_Exercise:_
An exact copy is required of every line from the one with "Task: Select the 概况 overview grid icon" through the end of the data below, and the pictures must stay out of it.

_The input:_
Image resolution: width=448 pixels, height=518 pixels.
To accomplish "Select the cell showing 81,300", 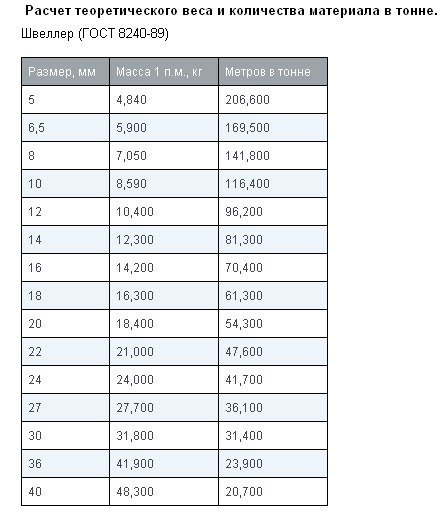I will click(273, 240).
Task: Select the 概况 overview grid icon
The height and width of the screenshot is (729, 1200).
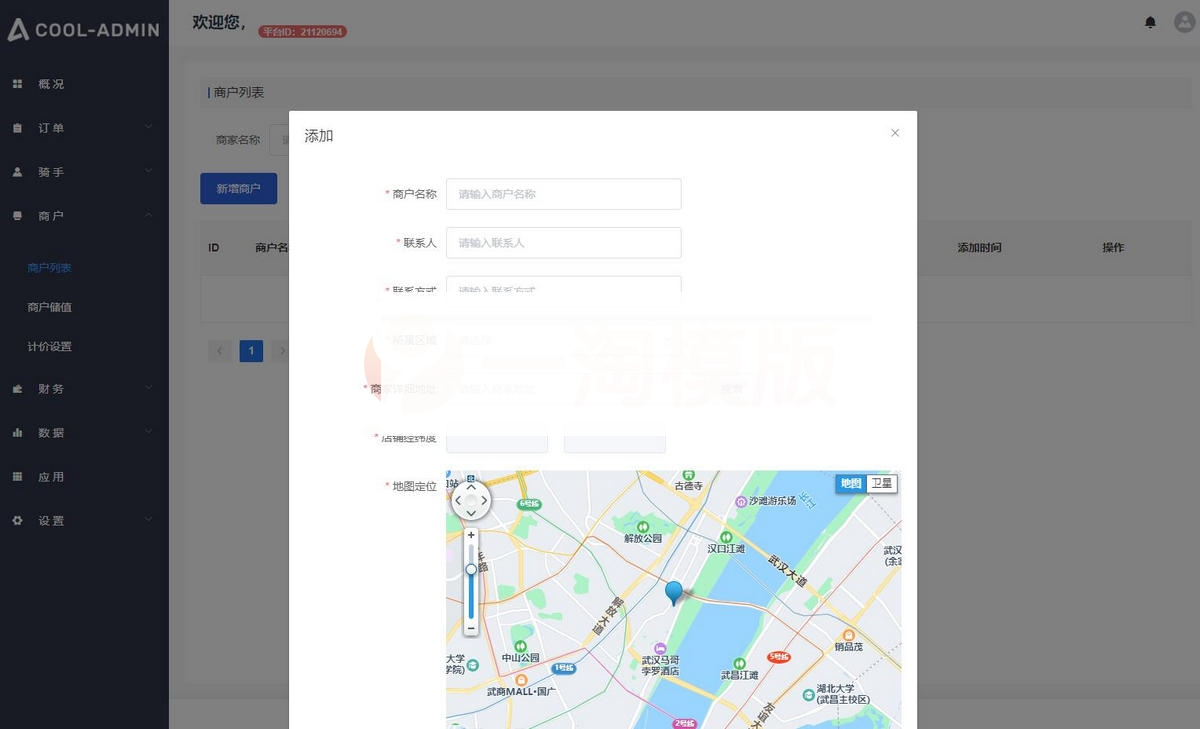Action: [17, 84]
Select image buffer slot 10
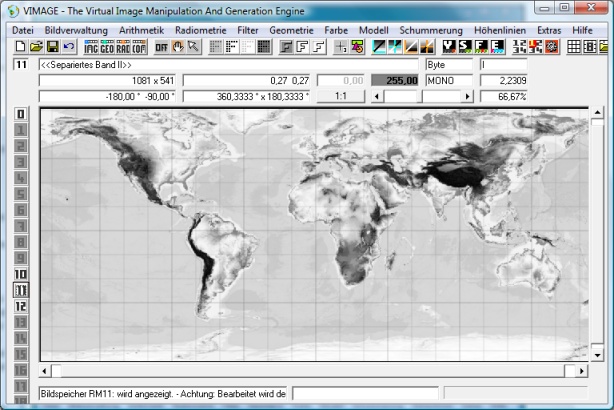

_Exercise answer:_
Task: Select the 概况 overview grid icon
The height and width of the screenshot is (729, 1200).
Action: [17, 84]
Select image buffer slot 10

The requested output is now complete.